🤖 AI Summary
This work addresses the challenges of low training efficiency in multi-agent reinforcement learning (MARL) for real-world robotic systems and the difficulty of sim-to-real (Sim2Real) transfer. To bridge this gap, the authors develop an integrated system comprising a high-fidelity simulator, a distributed MARL framework, and a physical multi-robot platform. They further propose an Out-of-Distribution State Initialization (OODSI) mechanism that effectively mitigates the domain discrepancy between simulation and reality. By exposing agents to diverse and challenging initial states during training, OODSI significantly enhances policy generalization in real-world environments. The approach is validated on collaborative and competitive multi-robot tasks, demonstrating a 20% improvement in Sim2Real performance over baseline methods.
📝 Abstract
Multi-agent deep Reinforcement Learning (RL) has made significant progress in developing intelligent game-playing agents in recent years. However, the efficient training of collective robots using multi-agent RL and the transfer of learned policies to real-world applications remain open research questions. In this work, we first develop a comprehensive robotic system, including simulation, distributed learning framework, and physical robot components.
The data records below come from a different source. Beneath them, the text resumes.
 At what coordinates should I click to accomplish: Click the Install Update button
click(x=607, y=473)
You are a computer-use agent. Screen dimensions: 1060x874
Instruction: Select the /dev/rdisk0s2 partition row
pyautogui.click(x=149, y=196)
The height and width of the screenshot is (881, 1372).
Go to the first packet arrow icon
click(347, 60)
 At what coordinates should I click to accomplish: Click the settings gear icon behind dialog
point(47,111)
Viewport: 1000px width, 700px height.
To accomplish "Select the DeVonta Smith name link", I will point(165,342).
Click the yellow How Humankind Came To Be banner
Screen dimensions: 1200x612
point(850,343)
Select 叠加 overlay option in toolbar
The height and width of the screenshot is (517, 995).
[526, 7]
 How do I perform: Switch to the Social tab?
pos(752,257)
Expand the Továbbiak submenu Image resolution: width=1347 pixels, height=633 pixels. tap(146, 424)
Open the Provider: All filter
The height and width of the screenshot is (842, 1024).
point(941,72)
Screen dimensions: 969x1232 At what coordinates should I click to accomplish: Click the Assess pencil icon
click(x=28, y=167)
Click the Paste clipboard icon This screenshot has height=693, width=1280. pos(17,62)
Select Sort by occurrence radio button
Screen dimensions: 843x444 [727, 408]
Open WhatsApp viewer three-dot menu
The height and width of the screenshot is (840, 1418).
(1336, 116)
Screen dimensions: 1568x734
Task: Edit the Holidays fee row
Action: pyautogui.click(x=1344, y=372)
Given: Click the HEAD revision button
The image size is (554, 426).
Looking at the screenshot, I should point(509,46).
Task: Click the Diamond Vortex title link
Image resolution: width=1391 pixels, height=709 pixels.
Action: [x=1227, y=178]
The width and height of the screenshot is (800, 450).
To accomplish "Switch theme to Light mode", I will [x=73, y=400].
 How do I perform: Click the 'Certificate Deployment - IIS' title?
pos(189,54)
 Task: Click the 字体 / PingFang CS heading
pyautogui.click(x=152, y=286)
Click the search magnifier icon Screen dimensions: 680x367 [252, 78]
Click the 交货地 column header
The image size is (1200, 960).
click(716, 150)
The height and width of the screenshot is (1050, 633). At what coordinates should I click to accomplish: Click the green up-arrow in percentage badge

We then propose and evaluate reinforcement learning techniques designed for efficient training of cooperative and competitive policies on this platform. To address the challenges of multi-agent sim-to-real transfer, we introduce Out of Distribution State Initialization (OODSI) to mitigate the impact of the sim-to-real gap. In the experiments, OODSI improves the Sim2Real performance by 20%. We demonstrate the effectiveness of our approach through experiments with a multi-robot car competitive game and a cooperative task in real-world settings.